■ EXCERPTED TEXT:
+ + + +

1. 4

Hi everyone,

This requires a little bit of bravery to ask here, I’ll just try to be as concise as possible. I’m asking here because this is a damn good webpage.

I’m a graduate student that would like to learn and be able to “defend” himself in the research world. In order to do that, I’ve thought about trying to keep a steady habit of reading one paper a week, write a summary and try to write a review about that paper, it would be done in a blog. I’ve done that in the past and found it to be a great thing to do (without the writting stuff).

I’m mostly interested in systems, security, and a little bit on languages, but I’d like to learn as much as possible, so I’m open to anything.

What do you people think about this? Do you have any recommendation on high-level-canonical papers?

  1.  

  2. 7

    The first thing that comes to my mind is Papers We Love: http://paperswelove.org/

    1. 2

      All right, I didn’t knew about that one, so many thanks, I’ll get this to some colleagues, and we could even try to organize something like that at our location (that’d be awesome!).

    2. 3

      Since you mentioned a slight interest in PL there’s this list curated by Pierce. Lots of fun papers in there :) Otherwise John Reynold’s papers on parametricity and separation logic are phenomenal.

      1. 1

        Thank you very much!

        1. 2

          Best of luck :)

+ + + +

■ SOURCE MATERIAL:
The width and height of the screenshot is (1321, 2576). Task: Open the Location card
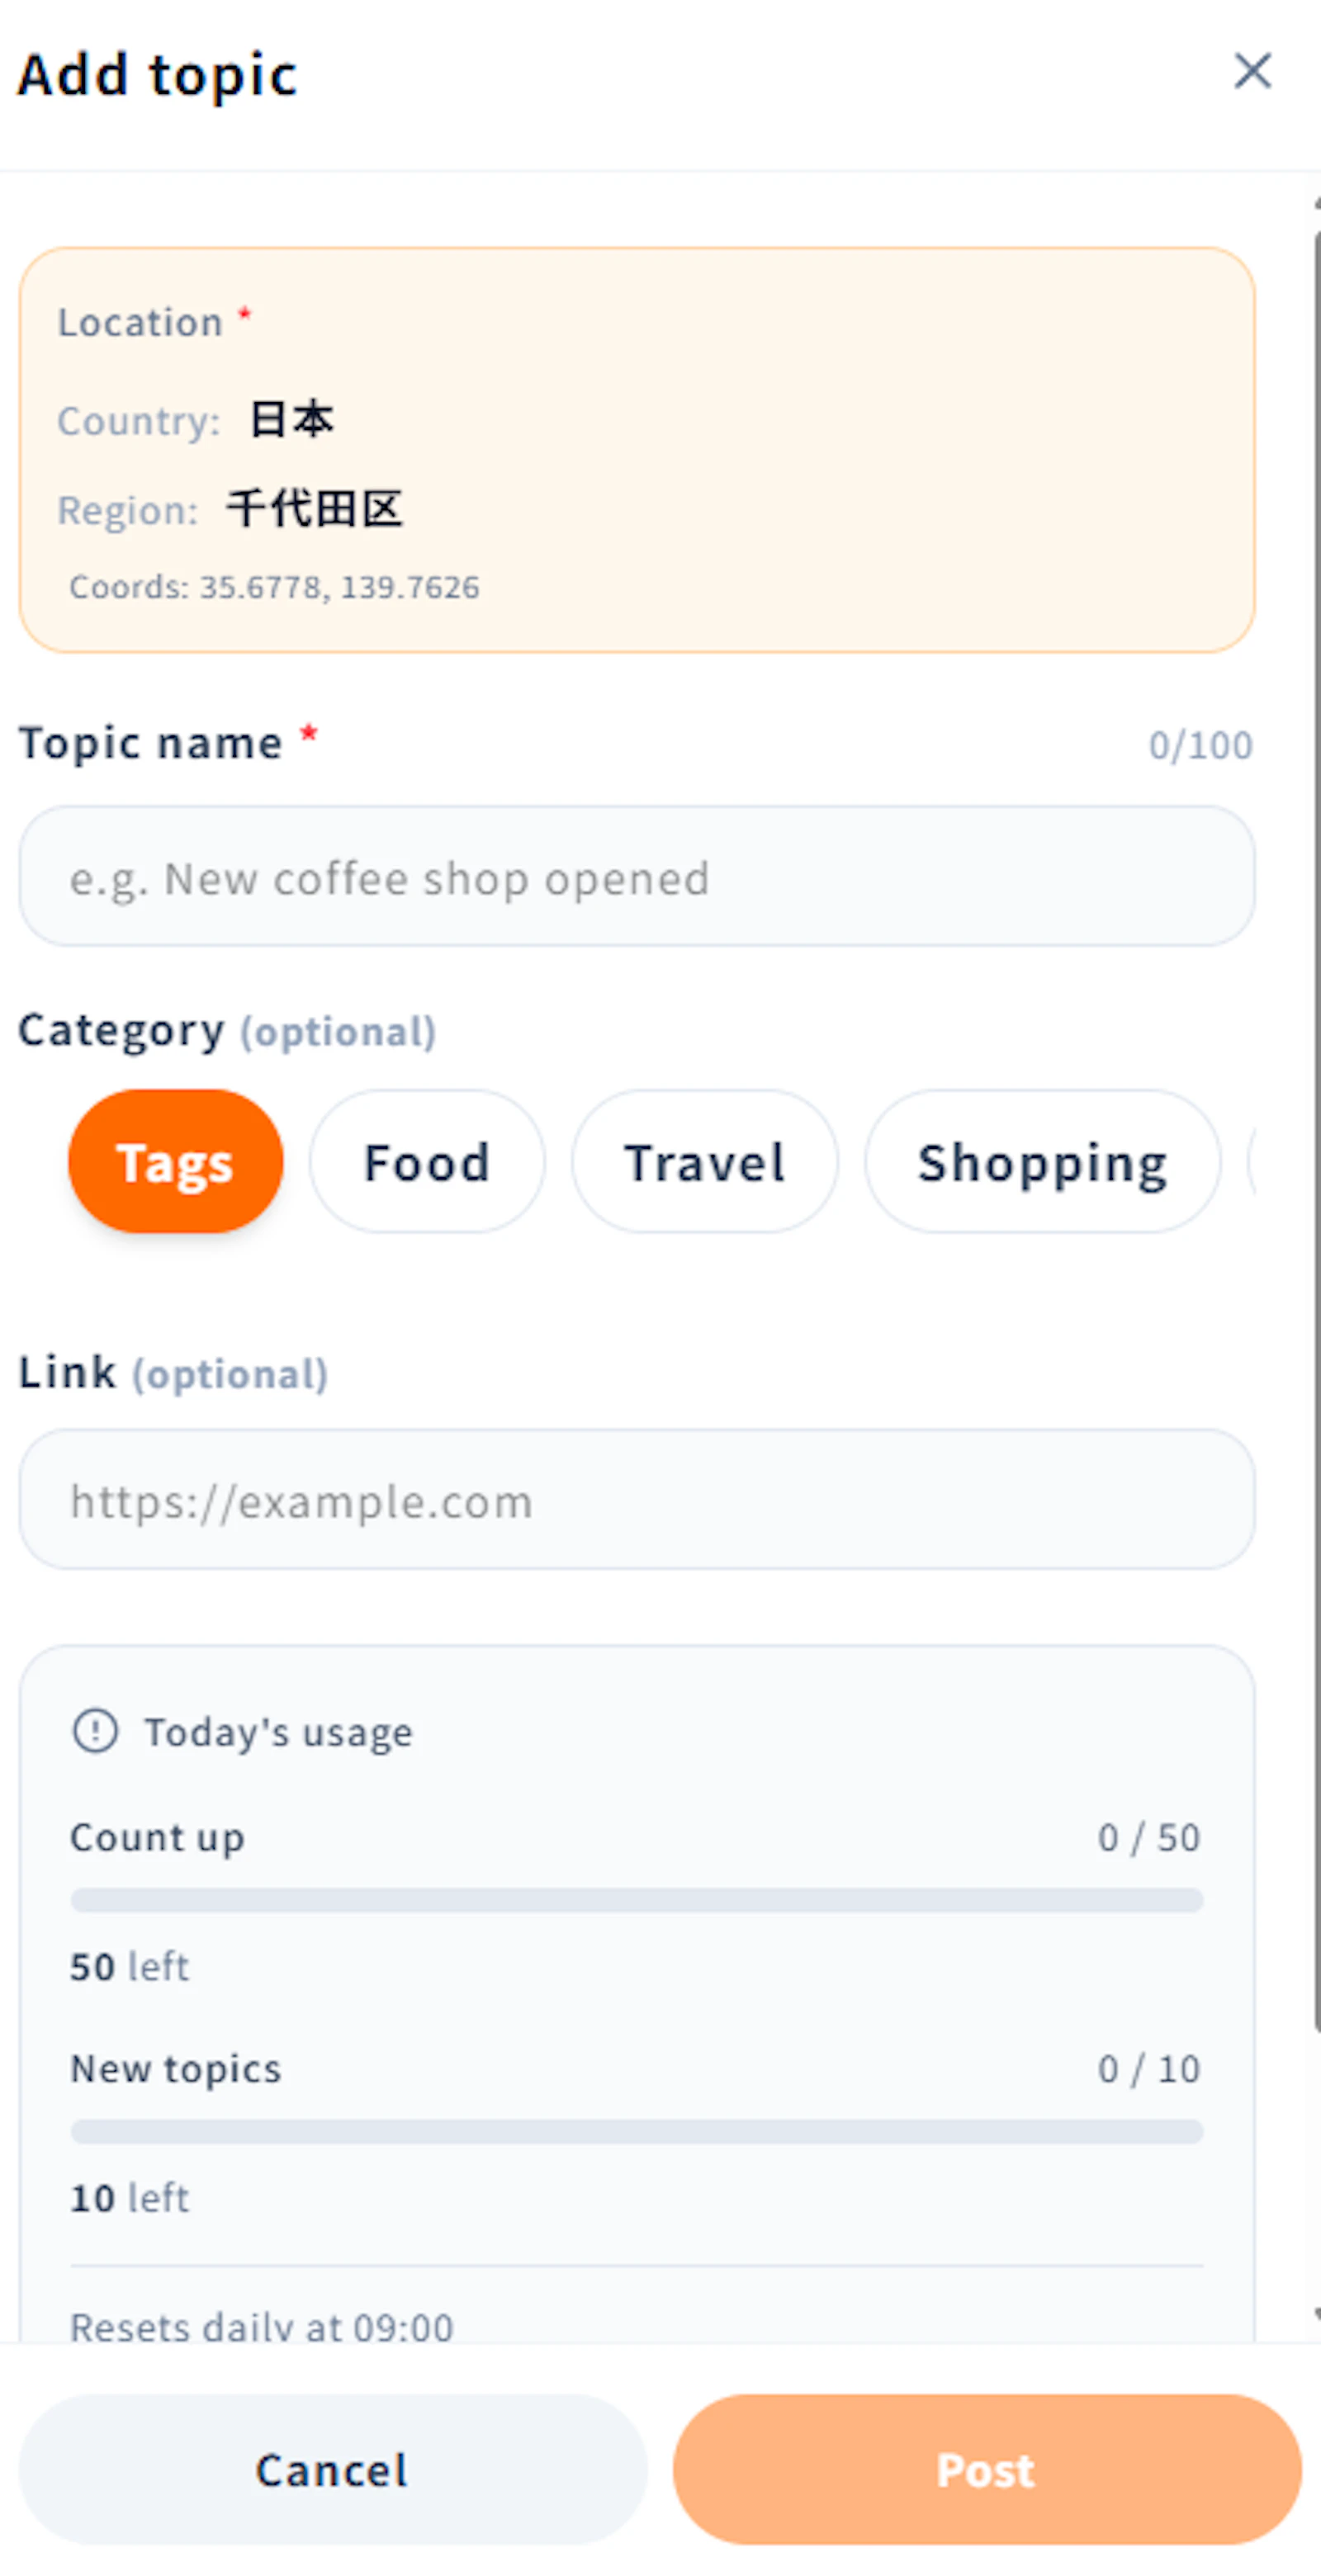click(639, 450)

+ + + +

■ PROBLEM DESCRIPTION: Rewrite the passage from the thread on reading research papers, starting at "The first thing" and ending at "logic are phenomenal.", swapping "phenomenal" for "outstanding".

■ ANSWER SPACE:
The first thing that comes to my mind is Papers We Love: http://paperswelove.org/

    1. 2

      All right, I didn’t knew about that one, so many thanks, I’ll get this to some colleagues, and we could even try to organize something like that at our location (that’d be awesome!).

    2. 3

      Since you mentioned a slight interest in PL there’s this list curated by Pierce. Lots of fun papers in there :) Otherwise John Reynold’s papers on parametricity and separation logic are outstanding.